Cybersecurity company Tanium may have put one of its hospital clients' sensitive information at risk for three years by using the hospital's internal network for live product demonstrations.
The hospital, El Camino Hospital in Mountain View, Calif., never gave Tanium permission to use its network for product demonstrations of Tanium's network-security software. The 443-bed hospital said no patient data were breached during the demonstrations, which Tanium ran between 2012—two years after the software was first installed—and 2015.
"El Camino Hospital is thoroughly investigating this matter and takes the responsibility to maintain the integrity of its systems very seriously," the hospital said.

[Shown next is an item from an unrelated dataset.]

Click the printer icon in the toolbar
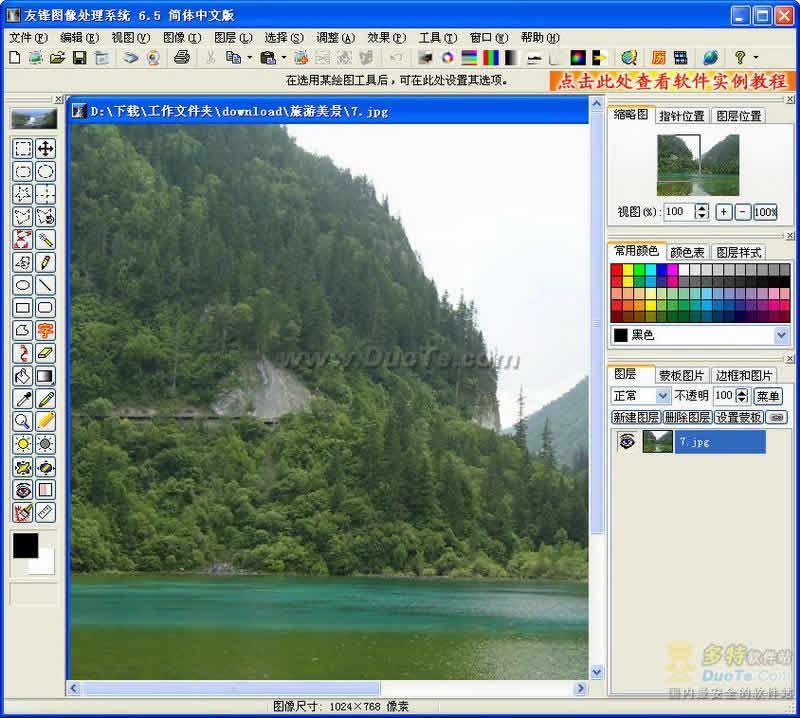Screen dimensions: 800x718 (x=182, y=57)
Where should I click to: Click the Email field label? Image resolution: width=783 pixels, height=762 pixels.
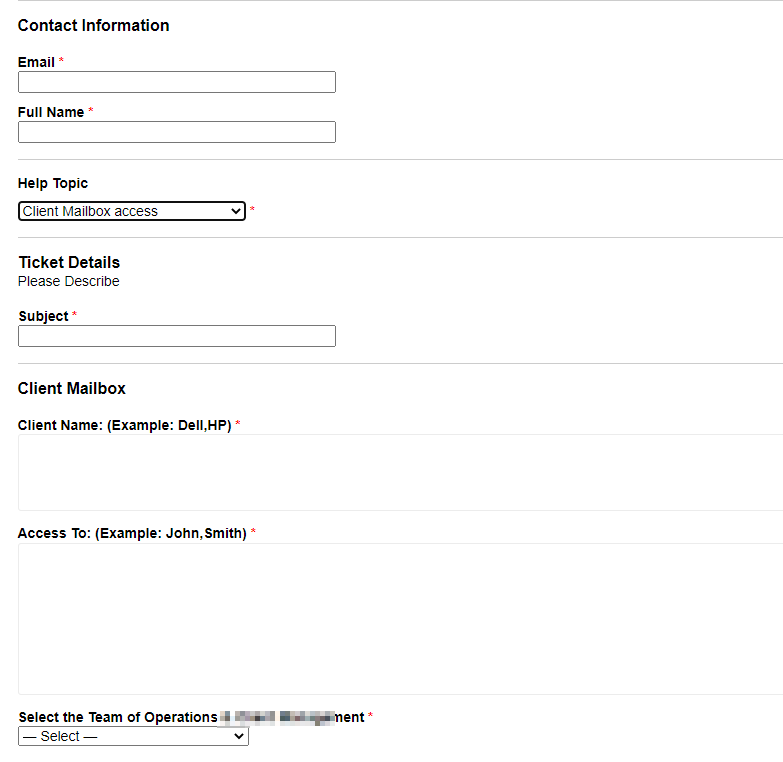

The product demonstration videos revealed server and computer names, employee information and the hospital's security vulnerabilities, which could have exposed the hospital to a hack. It would have been the latest in the growing number of hospital systems that have been breached. So far this year, 10 healthcare providers have had breaches of their network servers, affecting more than half a million patients.
Videos of the demonstrations that had been posted online were taken down after the Wall Street Journal asked about them.
This is the latest in a series of blows to Tanium. In the last year, 10 senior executives have resigned or been fired, and current employees have complained that the CEO, Orion Hindawi, is abusive.
Hindawi hinted at an apology over the demonstrations in a blog post Wednesday. "We should have done better anonymizing that customer's data," he wrote. Hindawi also addressed the reports of bullying: "What is not true is that we have a toxic culture."
Tanium said it did not have a comment beyond the blog post.